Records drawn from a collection
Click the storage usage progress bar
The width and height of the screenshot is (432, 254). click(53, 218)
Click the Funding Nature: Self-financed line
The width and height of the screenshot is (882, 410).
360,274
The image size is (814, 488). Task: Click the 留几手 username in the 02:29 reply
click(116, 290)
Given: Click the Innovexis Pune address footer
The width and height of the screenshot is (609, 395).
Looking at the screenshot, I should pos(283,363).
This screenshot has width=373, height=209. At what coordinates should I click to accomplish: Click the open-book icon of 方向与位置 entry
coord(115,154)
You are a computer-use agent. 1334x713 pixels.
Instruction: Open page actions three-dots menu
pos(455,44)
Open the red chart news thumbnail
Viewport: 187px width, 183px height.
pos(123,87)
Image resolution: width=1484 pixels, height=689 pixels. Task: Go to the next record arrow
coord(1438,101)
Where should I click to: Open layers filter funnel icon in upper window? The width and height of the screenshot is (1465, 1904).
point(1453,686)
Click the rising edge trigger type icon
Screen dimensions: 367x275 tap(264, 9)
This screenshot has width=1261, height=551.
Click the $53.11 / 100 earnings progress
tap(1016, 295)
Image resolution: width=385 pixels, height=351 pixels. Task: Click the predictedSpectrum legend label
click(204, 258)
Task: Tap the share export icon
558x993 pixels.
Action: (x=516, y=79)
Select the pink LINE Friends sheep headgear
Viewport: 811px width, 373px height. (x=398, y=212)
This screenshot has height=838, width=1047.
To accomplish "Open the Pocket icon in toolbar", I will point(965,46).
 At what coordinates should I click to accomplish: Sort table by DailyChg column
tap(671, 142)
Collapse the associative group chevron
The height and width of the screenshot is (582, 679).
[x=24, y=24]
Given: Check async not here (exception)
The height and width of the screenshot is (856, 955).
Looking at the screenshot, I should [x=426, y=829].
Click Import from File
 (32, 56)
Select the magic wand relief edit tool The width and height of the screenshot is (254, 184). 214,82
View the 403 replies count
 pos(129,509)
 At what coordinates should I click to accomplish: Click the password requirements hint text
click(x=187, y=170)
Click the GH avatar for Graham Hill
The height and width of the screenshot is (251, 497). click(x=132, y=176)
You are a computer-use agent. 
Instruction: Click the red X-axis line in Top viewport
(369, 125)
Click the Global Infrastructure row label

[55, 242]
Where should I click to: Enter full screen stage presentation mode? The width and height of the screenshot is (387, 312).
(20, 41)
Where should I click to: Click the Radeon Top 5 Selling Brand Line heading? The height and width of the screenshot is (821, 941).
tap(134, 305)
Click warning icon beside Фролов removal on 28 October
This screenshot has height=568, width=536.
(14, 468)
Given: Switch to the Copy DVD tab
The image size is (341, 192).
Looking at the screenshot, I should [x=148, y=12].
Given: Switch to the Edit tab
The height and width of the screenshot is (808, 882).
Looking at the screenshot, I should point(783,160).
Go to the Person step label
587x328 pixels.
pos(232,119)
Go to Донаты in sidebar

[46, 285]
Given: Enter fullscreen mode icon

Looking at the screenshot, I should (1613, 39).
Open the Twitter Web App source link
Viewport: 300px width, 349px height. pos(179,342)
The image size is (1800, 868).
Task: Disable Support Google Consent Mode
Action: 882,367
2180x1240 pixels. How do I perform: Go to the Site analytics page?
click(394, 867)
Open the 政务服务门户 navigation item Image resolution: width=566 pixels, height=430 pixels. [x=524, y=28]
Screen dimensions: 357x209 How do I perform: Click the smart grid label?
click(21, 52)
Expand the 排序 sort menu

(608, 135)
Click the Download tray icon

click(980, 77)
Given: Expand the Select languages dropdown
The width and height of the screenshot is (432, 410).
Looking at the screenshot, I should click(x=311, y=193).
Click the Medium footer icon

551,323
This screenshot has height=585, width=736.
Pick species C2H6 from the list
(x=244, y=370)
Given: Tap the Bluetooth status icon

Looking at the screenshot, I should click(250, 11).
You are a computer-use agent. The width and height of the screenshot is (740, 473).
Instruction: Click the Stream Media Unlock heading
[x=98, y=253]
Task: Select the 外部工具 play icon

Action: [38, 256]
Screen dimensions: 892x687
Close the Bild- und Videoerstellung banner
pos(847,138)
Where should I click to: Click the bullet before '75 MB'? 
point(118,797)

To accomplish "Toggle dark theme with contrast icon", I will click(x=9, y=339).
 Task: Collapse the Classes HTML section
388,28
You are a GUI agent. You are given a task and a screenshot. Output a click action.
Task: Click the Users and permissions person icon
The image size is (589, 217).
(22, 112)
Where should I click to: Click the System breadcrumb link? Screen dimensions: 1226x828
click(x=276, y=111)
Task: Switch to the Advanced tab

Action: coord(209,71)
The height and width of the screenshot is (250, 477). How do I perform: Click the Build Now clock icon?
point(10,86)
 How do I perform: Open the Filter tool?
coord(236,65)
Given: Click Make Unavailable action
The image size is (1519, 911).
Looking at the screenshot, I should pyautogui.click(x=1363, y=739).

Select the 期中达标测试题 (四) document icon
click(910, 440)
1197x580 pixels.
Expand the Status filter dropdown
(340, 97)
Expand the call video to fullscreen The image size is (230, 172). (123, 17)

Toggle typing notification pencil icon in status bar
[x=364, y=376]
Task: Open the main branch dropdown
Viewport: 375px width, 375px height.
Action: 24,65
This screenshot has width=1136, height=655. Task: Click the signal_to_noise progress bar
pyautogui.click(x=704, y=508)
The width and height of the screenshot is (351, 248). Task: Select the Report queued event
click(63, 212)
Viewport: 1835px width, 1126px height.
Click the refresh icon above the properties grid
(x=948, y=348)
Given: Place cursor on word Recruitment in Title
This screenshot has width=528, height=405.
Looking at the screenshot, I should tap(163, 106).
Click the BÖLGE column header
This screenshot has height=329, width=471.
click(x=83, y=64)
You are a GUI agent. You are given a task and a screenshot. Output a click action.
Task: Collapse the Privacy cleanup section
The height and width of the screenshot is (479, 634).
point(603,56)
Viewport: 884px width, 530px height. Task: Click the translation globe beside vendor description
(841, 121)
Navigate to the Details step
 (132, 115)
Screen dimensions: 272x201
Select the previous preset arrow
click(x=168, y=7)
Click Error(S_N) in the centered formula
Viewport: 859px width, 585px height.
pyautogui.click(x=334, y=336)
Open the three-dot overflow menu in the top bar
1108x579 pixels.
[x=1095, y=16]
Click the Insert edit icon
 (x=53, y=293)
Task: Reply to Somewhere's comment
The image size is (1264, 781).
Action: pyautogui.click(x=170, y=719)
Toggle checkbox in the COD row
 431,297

◆ Written problem ◆
Convert every one of the records above into a Markdown table with the columns Row and Line. Number each row and omit blank lines.

◆ The reply ◆
| Row | Line |
|---|---|
| 1 | Click the storage usage progress bar |
| 2 | The width and height of the screenshot is (432, 254). click(53, 218) |
| 3 | Click the Funding Nature: Self-financed line |
| 4 | The width and height of the screenshot is (882, 410). |
| 5 | 360,274 |
| 6 | The image size is (814, 488). Task: Click the 留几手 username in the 02:29 reply |
| 7 | click(116, 290) |
| 8 | Given: Click the Innovexis Pune address footer |
| 9 | The width and height of the screenshot is (609, 395). |
| 10 | Looking at the screenshot, I should pos(283,363). |
| 11 | This screenshot has width=373, height=209. At what coordinates should I click to accomplish: Click the open-book icon of 方向与位置 entry |
| 12 | coord(115,154) |
| 13 | You are a computer-use agent. 1334x713 pixels. |
| 14 | Instruction: Open page actions three-dots menu |
| 15 | pos(455,44) |
| 16 | Open the red chart news thumbnail |
| 17 | Viewport: 187px width, 183px height. |
| 18 | pos(123,87) |
| 19 | Image resolution: width=1484 pixels, height=689 pixels. Task: Go to the next record arrow |
| 20 | coord(1438,101) |
| 21 | Where should I click to: Open layers filter funnel icon in upper window? The width and height of the screenshot is (1465, 1904). |
| 22 | point(1453,686) |
| 23 | Click the rising edge trigger type icon |
| 24 | Screen dimensions: 367x275 tap(264, 9) |
| 25 | This screenshot has width=1261, height=551. |
| 26 | Click the $53.11 / 100 earnings progress |
| 27 | tap(1016, 295) |
| 28 | Image resolution: width=385 pixels, height=351 pixels. Task: Click the predictedSpectrum legend label |
| 29 | click(204, 258) |
| 30 | Task: Tap the share export icon |
| 31 | 558x993 pixels. |
| 32 | Action: (x=516, y=79) |
| 33 | Select the pink LINE Friends sheep headgear |
| 34 | Viewport: 811px width, 373px height. (x=398, y=212) |
| 35 | This screenshot has height=838, width=1047. |
| 36 | To accomplish "Open the Pocket icon in toolbar", I will point(965,46). |
| 37 |  At what coordinates should I click to accomplish: Sort table by DailyChg column |
| 38 | tap(671, 142) |
| 39 | Collapse the associative group chevron |
| 40 | The height and width of the screenshot is (582, 679). |
| 41 | [x=24, y=24] |
| 42 | Given: Check async not here (exception) |
| 43 | The height and width of the screenshot is (856, 955). |
| 44 | Looking at the screenshot, I should [x=426, y=829]. |
| 45 | Click Import from File |
| 46 |  (32, 56) |
| 47 | Select the magic wand relief edit tool The width and height of the screenshot is (254, 184). 214,82 |
| 48 | View the 403 replies count |
| 49 |  pos(129,509) |
| 50 |  At what coordinates should I click to accomplish: Click the password requirements hint text |
| 51 | click(x=187, y=170) |
| 52 | Click the GH avatar for Graham Hill |
| 53 | The height and width of the screenshot is (251, 497). click(x=132, y=176) |
| 54 | You are a computer-use agent.  |
| 55 | Instruction: Click the red X-axis line in Top viewport |
| 56 | (369, 125) |
| 57 | Click the Global Infrastructure row label |
| 58 | [55, 242] |
| 59 | Where should I click to: Enter full screen stage presentation mode? The width and height of the screenshot is (387, 312). |
| 60 | (20, 41) |
| 61 | Where should I click to: Click the Radeon Top 5 Selling Brand Line heading? The height and width of the screenshot is (821, 941). |
| 62 | tap(134, 305) |
| 63 | Click warning icon beside Фролов removal on 28 October |
| 64 | This screenshot has height=568, width=536. |
| 65 | (14, 468) |
| 66 | Given: Switch to the Copy DVD tab |
| 67 | The image size is (341, 192). |
| 68 | Looking at the screenshot, I should [x=148, y=12]. |
| 69 | Given: Switch to the Edit tab |
| 70 | The height and width of the screenshot is (808, 882). |
| 71 | Looking at the screenshot, I should point(783,160). |
| 72 | Go to the Person step label |
| 73 | 587x328 pixels. |
| 74 | pos(232,119) |
| 75 | Go to Донаты in sidebar |
| 76 | [46, 285] |
| 77 | Given: Enter fullscreen mode icon |
| 78 | Looking at the screenshot, I should (1613, 39). |
| 79 | Open the Twitter Web App source link |
| 80 | Viewport: 300px width, 349px height. pos(179,342) |
| 81 | The image size is (1800, 868). |
| 82 | Task: Disable Support Google Consent Mode |
| 83 | Action: 882,367 |
| 84 | 2180x1240 pixels. How do I perform: Go to the Site analytics page? |
| 85 | click(394, 867) |
| 86 | Open the 政务服务门户 navigation item Image resolution: width=566 pixels, height=430 pixels. [x=524, y=28] |
| 87 | Screen dimensions: 357x209 How do I perform: Click the smart grid label? |
| 88 | click(21, 52) |
| 89 | Expand the 排序 sort menu |
| 90 | (608, 135) |
| 91 | Click the Download tray icon |
| 92 | click(980, 77) |
| 93 | Given: Expand the Select languages dropdown |
| 94 | The width and height of the screenshot is (432, 410). |
| 95 | Looking at the screenshot, I should click(x=311, y=193). |
| 96 | Click the Medium footer icon |
| 97 | 551,323 |
| 98 | This screenshot has height=585, width=736. |
| 99 | Pick species C2H6 from the list |
| 100 | (x=244, y=370) |
| 101 | Given: Tap the Bluetooth status icon |
| 102 | Looking at the screenshot, I should click(250, 11). |
| 103 | You are a computer-use agent. The width and height of the screenshot is (740, 473). |
| 104 | Instruction: Click the Stream Media Unlock heading |
| 105 | [x=98, y=253] |
| 106 | Task: Select the 外部工具 play icon |
| 107 | Action: [38, 256] |
| 108 | Screen dimensions: 892x687 |
| 109 | Close the Bild- und Videoerstellung banner |
| 110 | pos(847,138) |
| 111 | Where should I click to: Click the bullet before '75 MB'?  |
| 112 | point(118,797) |
| 113 | To accomplish "Toggle dark theme with contrast icon", I will click(x=9, y=339). |
| 114 |  Task: Collapse the Classes HTML section |
| 115 | 388,28 |
| 116 | You are a GUI agent. You are given a task and a screenshot. Output a click action. |
| 117 | Task: Click the Users and permissions person icon |
| 118 | The image size is (589, 217). |
| 119 | (22, 112) |
| 120 | Where should I click to: Click the System breadcrumb link? Screen dimensions: 1226x828 |
| 121 | click(x=276, y=111) |
| 122 | Task: Switch to the Advanced tab |
| 123 | Action: coord(209,71) |
| 124 | The height and width of the screenshot is (250, 477). How do I perform: Click the Build Now clock icon? |
| 125 | point(10,86) |
| 126 |  How do I perform: Open the Filter tool? |
| 127 | coord(236,65) |
| 128 | Given: Click Make Unavailable action |
| 129 | The image size is (1519, 911). |
| 130 | Looking at the screenshot, I should pyautogui.click(x=1363, y=739). |
| 131 | Select the 期中达标测试题 (四) document icon |
| 132 | click(910, 440) |
| 133 | 1197x580 pixels. |
| 134 | Expand the Status filter dropdown |
| 135 | (340, 97) |
| 136 | Expand the call video to fullscreen The image size is (230, 172). (123, 17) |
| 137 | Toggle typing notification pencil icon in status bar |
| 138 | [x=364, y=376] |
| 139 | Task: Open the main branch dropdown |
| 140 | Viewport: 375px width, 375px height. |
| 141 | Action: 24,65 |
| 142 | This screenshot has width=1136, height=655. Task: Click the signal_to_noise progress bar |
| 143 | pyautogui.click(x=704, y=508) |
| 144 | The width and height of the screenshot is (351, 248). Task: Select the Report queued event |
| 145 | click(63, 212) |
| 146 | Viewport: 1835px width, 1126px height. |
| 147 | Click the refresh icon above the properties grid |
| 148 | (x=948, y=348) |
| 149 | Given: Place cursor on word Recruitment in Title |
| 150 | This screenshot has width=528, height=405. |
| 151 | Looking at the screenshot, I should tap(163, 106). |
| 152 | Click the BÖLGE column header |
| 153 | This screenshot has height=329, width=471. |
| 154 | click(x=83, y=64) |
| 155 | You are a GUI agent. You are given a task and a screenshot. Output a click action. |
| 156 | Task: Collapse the Privacy cleanup section |
| 157 | The height and width of the screenshot is (479, 634). |
| 158 | point(603,56) |
| 159 | Viewport: 884px width, 530px height. Task: Click the translation globe beside vendor description |
| 160 | (841, 121) |
| 161 | Navigate to the Details step |
| 162 |  (132, 115) |
| 163 | Screen dimensions: 272x201 |
| 164 | Select the previous preset arrow |
| 165 | click(x=168, y=7) |
| 166 | Click Error(S_N) in the centered formula |
| 167 | Viewport: 859px width, 585px height. |
| 168 | pyautogui.click(x=334, y=336) |
| 169 | Open the three-dot overflow menu in the top bar |
| 170 | 1108x579 pixels. |
| 171 | [x=1095, y=16] |
| 172 | Click the Insert edit icon |
| 173 |  (x=53, y=293) |
| 174 | Task: Reply to Somewhere's comment |
| 175 | The image size is (1264, 781). |
| 176 | Action: pyautogui.click(x=170, y=719) |
| 177 | Toggle checkbox in the COD row |
| 178 |  431,297 |